As the G20 summit scheduled for 9 September approaches, the absence of two major world leaders, Chinese President Xi Jinping and Russian President Vladimir Putin continues to leave questions loom large as speculations and analysis swirl regarding the implications of their non-participation.
US President Joe Biden has openly expressed his disappointment over President Xi’s absence. Notably, this marks Xi’s first time skipping the annual G20 summit since its inception, except for 2021 due to Covid restrictions.
The absence of both Xi and Putin has raised eyebrows in the international community, particularly given the significance of their roles in global affairs. Putin’s absence means that this year’s G20 will deprive attendees of an opportunity to appeal to him directly to end the war in Ukraine and its fallout, including its effect on food prices, as Politico observed.
Xi’s non-attendance has led to speculation that it could be a diplomatic snub towards Indian Prime Minister Narendra Modi. Rising tensions along their shared border and US efforts to strengthen ties with India as a counterbalance to China may be contributing factors. Additionally, Xi is reportedly grappling with economic challenges at home, possibly making him cautious about leaving China amid domestic discontent, while some suggest that it could be due to his health.

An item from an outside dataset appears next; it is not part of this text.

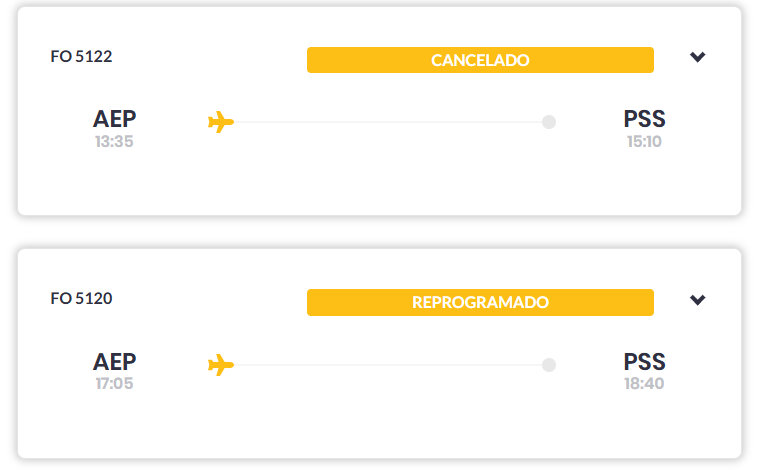Click the 17:05 departure time
This screenshot has width=758, height=470.
coord(114,384)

Ashok K Kantha, former Ambassador to China, in an interview with The Wire, emphasized the diplomatic implications of Xi’s absence, stating, “It is a clear message in the context of our relationship with China and the importance Xi Jinping and China attach to the G20 as a platform.” Kantha further explained how after the formal meeting between PM Modi and President Xi Jinping during the BRICS summit in Johannesburg, there were two sides of contradictory statements from the Indian foreign secretary and Chinese foreign secretary.

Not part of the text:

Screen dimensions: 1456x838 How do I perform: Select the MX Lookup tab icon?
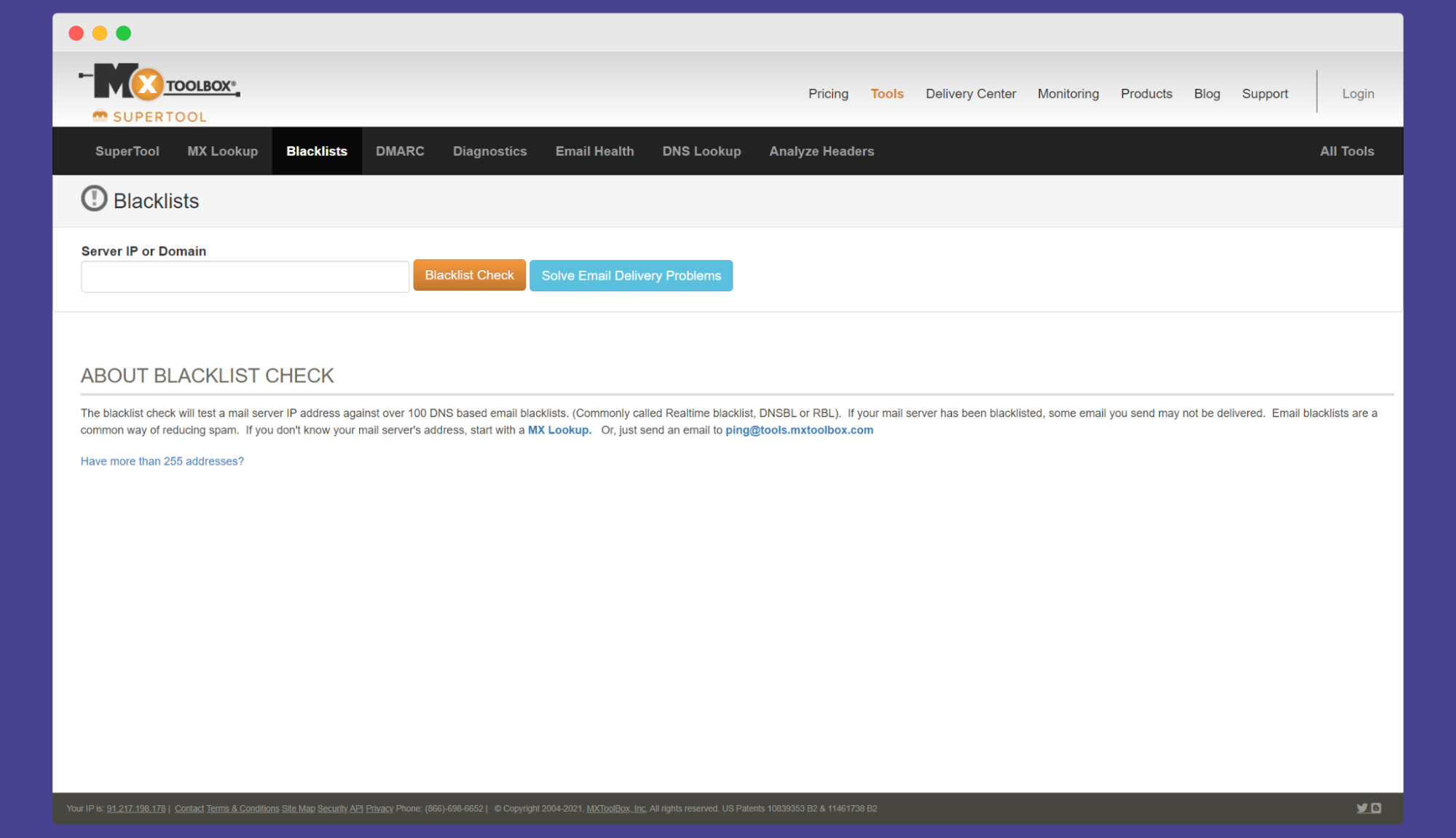(222, 151)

Further, this was followed by the release of China’s “standard map” where they claimed Aksai Chin and areas of Arunachal Pradesh to be Chinese territory. Kantha reiterated that it sends a “clear message” to both New Delhi and other partners in G20. “To New Delhi, it is saying that our relation is not doing very well and that the prospect of improvement is not very high. To the other G20 partners, it signifies a lower level of importance being attached by Xi Jinping and China to G20 as a platform.”
Amanda Hsiao, a senior China analyst with the International Crisis Group, in an interview with The Guardian, suggested that Beijing may see “limited use” in the G20 for pushing Chinese narratives. She noted that China doesn’t need to invest as much because they have other multilateral platforms, such as the Shanghai Cooperation Organization (SCO)and BRICS, where it can exert greater influence and control the agenda. Hsiao proposed that Xi’s absence could be a tactical move to create more demand for his future attendance, giving China more room to exert influence when necessary.

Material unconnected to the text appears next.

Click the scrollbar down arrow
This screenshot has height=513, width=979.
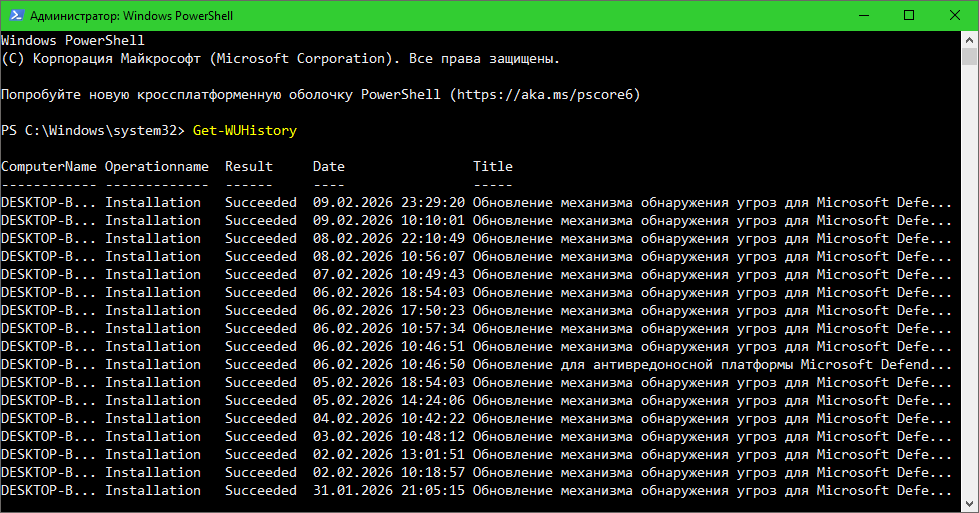point(970,503)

Meanwhile, according to Politico, Putin plans to grab attention elsewhere this weekend, closer to home. He’s hosting the Eastern Economic Forum, which starts Sunday in Vladivostok. It could be the venue for a meeting between him and North Korean leader Kim Jong Un, whom the US alleges is considering supplying Russia with weapons for the Ukraine war.
As the G20 summit unfolds, the absence of these key leaders is expected to cast a shadow over the proceedings, with many closely watching for implications on global diplomacy and cooperation.